■ PROBLEM TO SOLVE ■
Lines before the one containing "Task: Open the 02.09.23 match date row" are left out; return that line and every line after it exactly, through the end of the data below.

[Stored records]

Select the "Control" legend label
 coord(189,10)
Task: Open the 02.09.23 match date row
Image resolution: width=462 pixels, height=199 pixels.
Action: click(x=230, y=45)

■ RESPONSE TO THIS TASK ■
Task: Open the 02.09.23 match date row
Image resolution: width=462 pixels, height=199 pixels.
Action: click(x=230, y=45)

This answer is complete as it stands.